W ho am I? I am a recently retired academic neurologist, which means a person who has always had a position at an institution at which research, teaching, and patient care are requirements. I am a Professor Emerita from the Department of Neurology at the Kennedy Krieger Institute, part of Johns Hopkins University School of Medicine in Baltimore, Maryland. My training took place mostly in Boston, where I attended Harvard Medical School, trained in internal medicine at the Beth Israel Hospital affiliated with Harvard Medical School, and then trained in neurology at Boston Veterans Administration Hospital, with a famous neurologist, Norman Geschwind, who revived the field of the cognitive and behavioral subspecialty of neurology.
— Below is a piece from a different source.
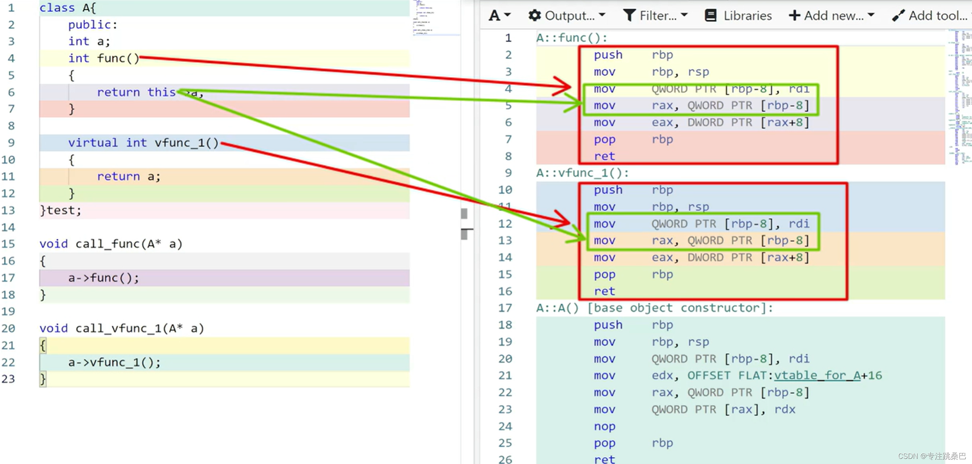Click the Add tool wrench icon
Screen dimensions: 972x464
pos(898,15)
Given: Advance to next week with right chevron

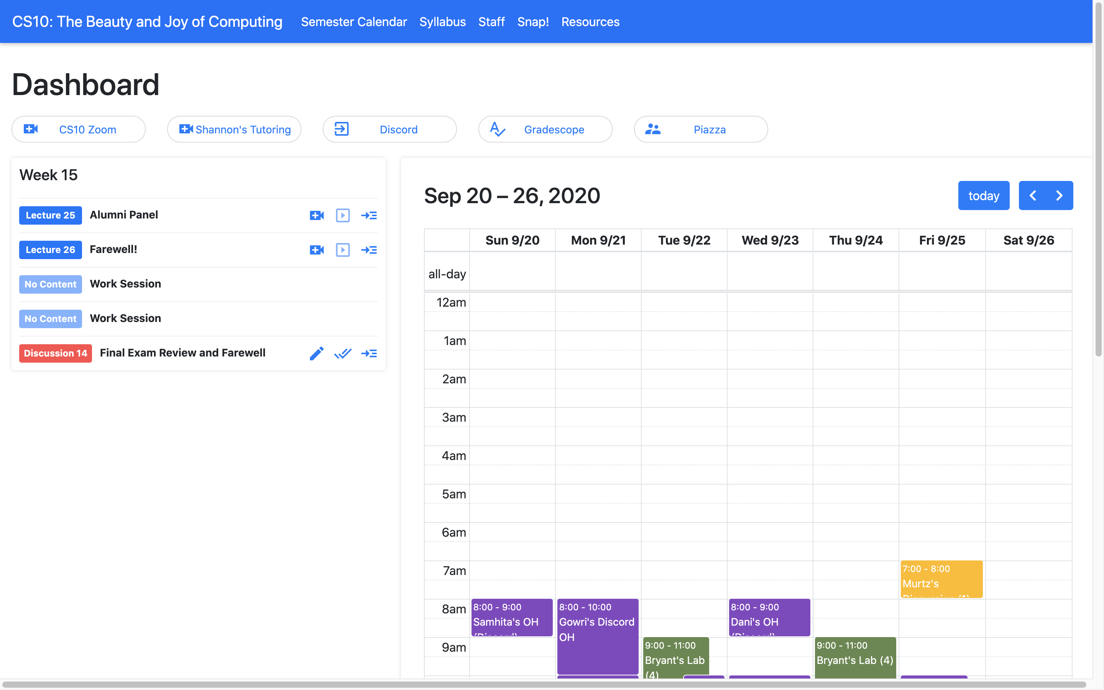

I trained in neurology (one year of which was at Georgetown University Medical Center in the District of Columbia) and (in Boston) an added year of fellowship that was devoted to cognitive and behavioral neurology; this is the subspecialty of neurology that involves the overlap with psychology and to some extent with psychiatry. (Informational note: everyone who becomes a specialist in neurology actually passes the examination of the American Board of Psychiatry and Neurology, with [N] specified after the certification. Neurologists are a minority group, which is reflected in our relatively small influence on the Diagnostic and Statistical Manual.)